As the main contributor of SoundFingerprinting, I regularly review issues and bug reports that I receive on GitHub.
A large number of users submit issues without steps to reproduce or even some basic details.
It’s even funnier when some of the issues are plain rants. Two times I received one-liners with what developers think are bugs with their managers in the CC.
In Sound fingerprinting, why we are making so many database connection in sound fingerprinting? Is it really required? Since it will create too many connection issue.
SoundFingerprinting is Shazam for developers. Since the framework is very domain-specific, I try to understand the details of every submitted issue as some of them may lead to bigger discoveries.
One morning I received the following bug submission:
I am asking you for help, because I am stuck in code :(
internal class FastFingerprintDescriptor : FingerprintDescriptor
the problem is in method:
public int Find(int kth, float[] list, int[] indexes, int lo, int hi)
results of this method are different because it has
rand.Next(lo, hi + 1)
, but still the end results ofExtractTopWavelets
are the same for most framesI am wondering how can I fix the logic, so when we will extract fingerprints for the same song we will get 100% same HashTables all the time
It wasn’t a particularly detailed bug report. The user didn’t specify any steps to reproduce, didn’t attach files he was fingerprinting. I had to step back and try to guess what was he trying to achieve.
After rereading it a couple of times, I suspected that the user was fingerprinting an audio file and was getting different fingerprints during multiple runs on the same file.
My first reaction: It can’t happen! I’ve fingerprinted thousands of audio files and was sure that audio fingerprints for the same file always stay the same.
As unlikely as the bug sounded, I decided not to ignore it and try to reproduce my assumption with a simple Monte Carlo simulation. The approach was simple:
I wrote a simple test to do it:
[Test]
public void ShouldGenerateSameSignatureDuringMultipleRuns()
{
const int count = 4096;
const int topWavelets = 200;
var random = new Random();
for (int run = 0; run < 50000; ++run)
{
(float[] a, float[] b) = GetTwoRandomCopies(count, random);
ushort[] indexes1 = Range(0, count);
ushort[] indexes2 = Range(0, count);
int akth = algorithm.Find(topWavelets - 1, a, indexes1, 0, a.Length - 1);
int bkth = algorithm.Find(topWavelets - 1, b, indexes2, 0, b.Length - 1);
Assert.AreEqual(akth, bkth);
AssertFingerprintsAreSame(topWavelets, a, b);
}
}
The test passed at 1,000 iterations. Same for 10,000, 25,000, and then boom! The test result was red.
Not matched: 0.9458628,-0.9458628 //same value different sign
To my horror, it failed when I increased the number of iterations to 50,000. The simulation reproduced the issue. The error message indicated that the audio fingerprints are different. In other words, the same random array generated two fingerprints that had the same last value in the array but with a different sign.
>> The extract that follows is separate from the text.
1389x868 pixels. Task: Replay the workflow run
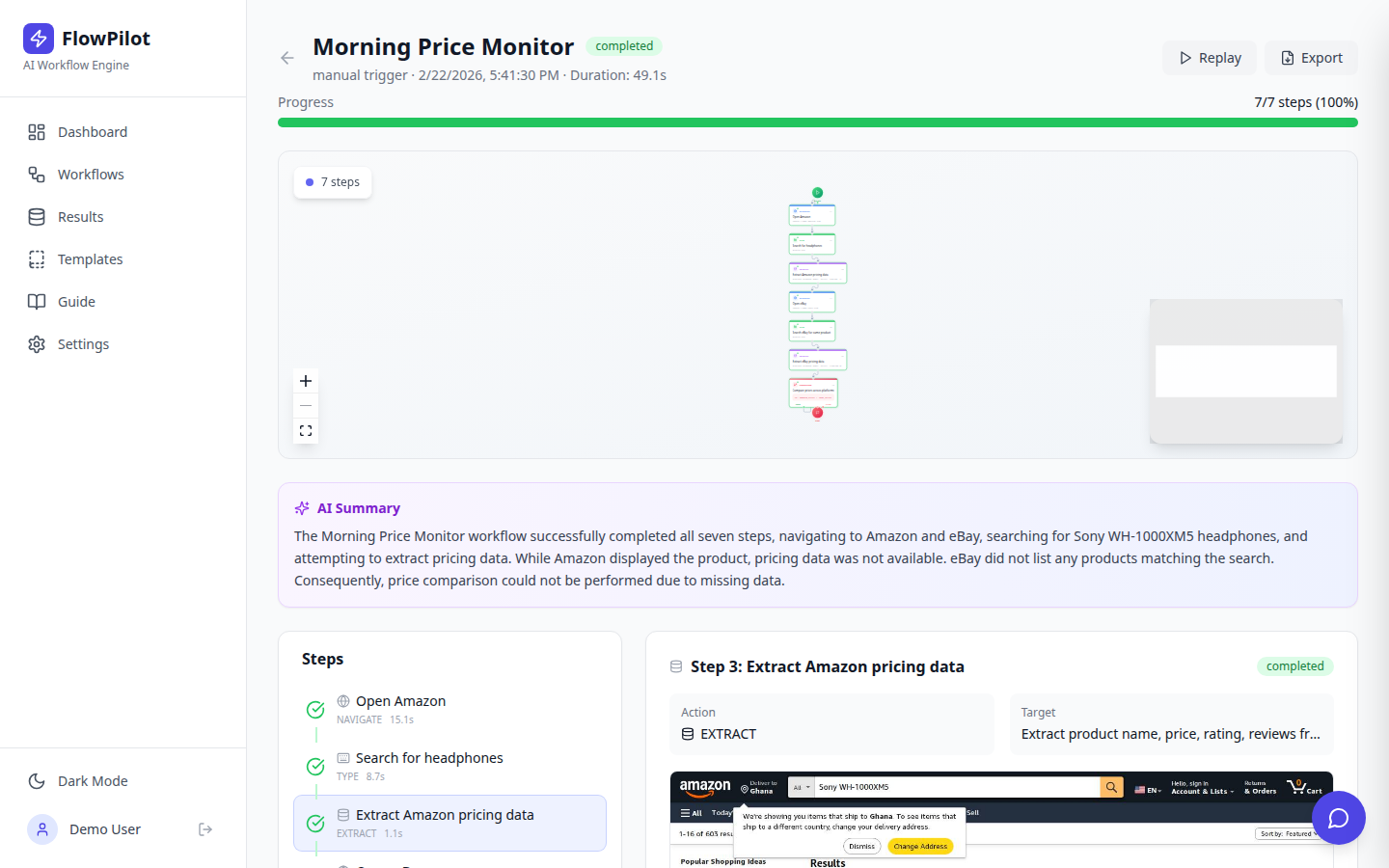click(1210, 58)
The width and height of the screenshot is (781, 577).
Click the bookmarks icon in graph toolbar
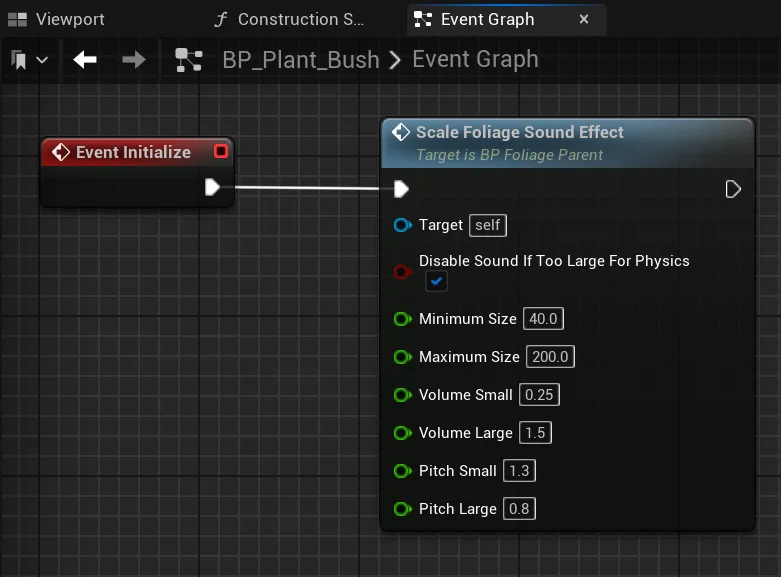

To explain the reasons why this happened, I will dive a bit into the algorithm that produced these results.
The call to
int akth = algorithm.Find(topWavelets - 1, a, indexes1, 0, a.Length - 1);
is made to find top N
elements of the array by their absolute values.
The simplest solution to find top N
elements is to sort the array, and then iterate over first N
elements. This approach is highly inefficient in case you need only a small number of N
elements out of a large array (i.e., 200 largest elements out of 8192) since you have to sort it fully.
The approach I took was a modification of the Quickselect algorithm. It sorts the array until it finds the Nth element in its pivoting position. As a consequence, the elements on the left-hand side of the pivot are larger than the elements on the right-hand side.
This is exactly what’s needed, find unordered top N
elements.
public int Find(int kth, float[] list, ushort[] indexes, int lo, int hi)
{
var rand = new Random();
while (lo != hi)
{
int mid = lo + ((hi - lo) / 2);
int pi = rand.Next(lo, hi + 1); // problematic line
pi = Partition(list, indexes, pi, lo, hi);
if (pi == kth)
return pi;
if (pi > kth)
hi = pi - 1;
else
lo = pi + 1;
}
return lo;
}
After reviewing the code, the epiphany settled. The reason why elements were different for the same input on two separate runs, was a consequence of three combined reasons.
[.... 200th, 201st ...] // indexes
[.... 13 , -13 ...] // values!
These reasons combined produced the bug. Since the preconditions are very unlikely, I would probably never spotted it on my own. The takeaway, some of the issues, even if not very well described are worth the effort for more analysis.
After rereading the bug report, I was actually surprised to how close to the solution the reporter was. He put quite a bit of effort to understand the root cause!
The solution itself was simple. Instead of choosing a random pivot, I would always pivot around middle element: int pi = mid;
This doesn’t make pivoting stable (audio fingerprinting doesn’t require it), but it provides consistent results for the same input when executed multiple times.
Monte Carlo simulations used in tests can really help you in spotting highly unlikely events. Since the time I received this bug report, I started to use them more frequently.
Even if the bug report is not very well-formed, it may still be worth the effort to try and understand the details, leading to surprising discoveries in your code.